TASK REQUIREMENTS:
1. In the passage on epidermolysis bullosa topical therapies, how many patients did the ESSENCE trial include?
2. From the passage on epidermolysis bullosa topical therapies, write out the words between "So what went" and "itself now concedes.", inclusive.

TEXT PASSAGE:
Testing times for epidermolysis bullosa topical therapies

ESSENCE and allantoin

So what went wrong in the phase 3 ESSENCE trial with allantoin, which was halted early in September 2017? The trial had included 169 patients with any type of EB – simplex, recessive dystrophic, and junctional non-Herlitz – who were randomized to treatment with the allantoin-containing cream SD-101 or a placebo cream containing only the vehicle. The creams were applied daily to the entire body for 3 months, with the primary endpoint being total wound closure at the end of the treatment period. Total wound closure was a requirement of the Food and Drug Administration, Dr. Murrell said, but it is now known that 100% closure is not always likely, which the agency itself now concedes.

“Most disappointingly, no significant difference was found [between the study drug and placebo], therefore it didn’t meet the primary endpoint, and you’re not even allowed to consider secondary endpoints – those are the rules of the game,” she said. As a result, the trial was stopped in 2017.

For inclusion in the study, patients had to have at least one target wound that had been present for at least 3 weeks, but there was no stratification on the duration of wounds in the randomization process. That meant that some individuals with wounds of shorter duration had unintentionally ended up in the placebo arm – favoring healing – and those with more chronic wounds had been in the allantoin arm. So, because the study arms might not have been equally balanced at baseline, it would have been harder for the actual treatment to demonstrate a benefit, Dr. Murrell suggested.

Another problem with the trial was that the vehicle cream contained elements, such as lanolin, already associated with wound healing. That would have given patients in the placebo arm an advantage because anyone applying the cream every day would probably get better or improve to some degree.

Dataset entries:

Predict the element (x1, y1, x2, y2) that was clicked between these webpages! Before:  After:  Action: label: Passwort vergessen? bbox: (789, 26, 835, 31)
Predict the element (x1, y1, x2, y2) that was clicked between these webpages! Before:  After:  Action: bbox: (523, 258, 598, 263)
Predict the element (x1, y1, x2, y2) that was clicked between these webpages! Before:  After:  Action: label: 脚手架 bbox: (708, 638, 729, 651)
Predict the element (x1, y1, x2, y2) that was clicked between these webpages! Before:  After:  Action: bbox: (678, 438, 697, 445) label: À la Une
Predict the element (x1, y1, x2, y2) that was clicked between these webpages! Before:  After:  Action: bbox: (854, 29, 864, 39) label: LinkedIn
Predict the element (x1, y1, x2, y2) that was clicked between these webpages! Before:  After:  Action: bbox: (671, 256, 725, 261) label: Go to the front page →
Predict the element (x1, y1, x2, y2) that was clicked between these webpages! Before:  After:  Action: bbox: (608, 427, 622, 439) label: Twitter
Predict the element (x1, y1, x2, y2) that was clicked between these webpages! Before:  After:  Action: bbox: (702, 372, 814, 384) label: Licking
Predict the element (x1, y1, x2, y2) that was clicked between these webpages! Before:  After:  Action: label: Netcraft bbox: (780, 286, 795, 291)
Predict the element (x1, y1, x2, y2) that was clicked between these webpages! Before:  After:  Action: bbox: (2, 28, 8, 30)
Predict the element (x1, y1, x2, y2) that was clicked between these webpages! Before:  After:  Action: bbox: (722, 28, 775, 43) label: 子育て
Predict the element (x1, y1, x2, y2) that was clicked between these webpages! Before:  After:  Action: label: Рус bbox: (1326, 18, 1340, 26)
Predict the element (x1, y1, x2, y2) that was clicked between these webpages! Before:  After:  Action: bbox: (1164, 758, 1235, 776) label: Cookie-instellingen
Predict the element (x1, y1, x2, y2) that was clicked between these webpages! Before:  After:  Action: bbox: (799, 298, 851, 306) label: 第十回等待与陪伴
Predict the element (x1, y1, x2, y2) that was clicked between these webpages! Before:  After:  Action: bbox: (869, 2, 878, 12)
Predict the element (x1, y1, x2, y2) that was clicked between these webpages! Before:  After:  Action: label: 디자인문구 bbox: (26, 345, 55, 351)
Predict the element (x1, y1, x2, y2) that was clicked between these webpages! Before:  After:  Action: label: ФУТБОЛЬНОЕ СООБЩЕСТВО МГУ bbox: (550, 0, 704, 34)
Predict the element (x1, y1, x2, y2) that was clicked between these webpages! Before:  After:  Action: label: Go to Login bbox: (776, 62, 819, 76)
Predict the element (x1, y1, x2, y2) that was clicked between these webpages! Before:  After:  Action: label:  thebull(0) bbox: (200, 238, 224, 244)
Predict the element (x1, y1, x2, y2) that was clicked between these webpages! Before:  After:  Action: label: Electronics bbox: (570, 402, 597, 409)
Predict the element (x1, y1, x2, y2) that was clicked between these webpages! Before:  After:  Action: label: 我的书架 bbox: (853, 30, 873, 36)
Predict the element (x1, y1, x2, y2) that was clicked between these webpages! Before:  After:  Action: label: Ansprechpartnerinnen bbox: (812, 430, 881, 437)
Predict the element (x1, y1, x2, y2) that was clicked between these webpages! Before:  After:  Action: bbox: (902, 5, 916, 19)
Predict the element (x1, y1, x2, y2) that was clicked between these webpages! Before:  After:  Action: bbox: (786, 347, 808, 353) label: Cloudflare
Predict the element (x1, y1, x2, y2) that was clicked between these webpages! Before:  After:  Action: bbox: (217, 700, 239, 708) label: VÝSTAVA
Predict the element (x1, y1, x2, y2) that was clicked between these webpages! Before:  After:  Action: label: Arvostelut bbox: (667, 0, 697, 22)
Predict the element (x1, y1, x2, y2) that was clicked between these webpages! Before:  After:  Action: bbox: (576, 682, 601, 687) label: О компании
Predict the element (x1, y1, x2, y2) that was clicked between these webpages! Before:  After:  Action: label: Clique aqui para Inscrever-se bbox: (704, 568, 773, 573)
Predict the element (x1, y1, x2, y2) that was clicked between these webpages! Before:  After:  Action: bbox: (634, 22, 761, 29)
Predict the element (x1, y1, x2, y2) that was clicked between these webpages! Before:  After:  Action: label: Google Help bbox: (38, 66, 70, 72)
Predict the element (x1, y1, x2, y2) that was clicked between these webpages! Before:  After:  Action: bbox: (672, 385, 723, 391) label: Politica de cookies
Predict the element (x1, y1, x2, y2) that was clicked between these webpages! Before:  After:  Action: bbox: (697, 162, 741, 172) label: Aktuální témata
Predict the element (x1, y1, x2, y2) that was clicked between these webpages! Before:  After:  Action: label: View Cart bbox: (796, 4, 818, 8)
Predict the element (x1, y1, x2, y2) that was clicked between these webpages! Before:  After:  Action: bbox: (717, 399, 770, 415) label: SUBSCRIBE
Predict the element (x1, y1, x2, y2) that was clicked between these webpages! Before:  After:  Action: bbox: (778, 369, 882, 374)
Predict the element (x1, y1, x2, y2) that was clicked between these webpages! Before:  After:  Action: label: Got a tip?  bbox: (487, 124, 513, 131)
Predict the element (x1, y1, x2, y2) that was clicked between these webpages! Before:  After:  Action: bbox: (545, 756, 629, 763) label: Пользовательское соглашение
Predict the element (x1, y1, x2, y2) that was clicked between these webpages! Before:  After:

TASK SOLUTIONS:
1. 169 patients.

2.
So what went wrong in the phase 3 ESSENCE trial with allantoin, which was halted early in September 2017? The trial had included 169 patients with any type of EB – simplex, recessive dystrophic, and junctional non-Herlitz – who were randomized to treatment with the allantoin-containing cream SD-101 or a placebo cream containing only the vehicle. The creams were applied daily to the entire body for 3 months, with the primary endpoint being total wound closure at the end of the treatment period. Total wound closure was a requirement of the Food and Drug Administration, Dr. Murrell said, but it is now known that 100% closure is not always likely, which the agency itself now concedes.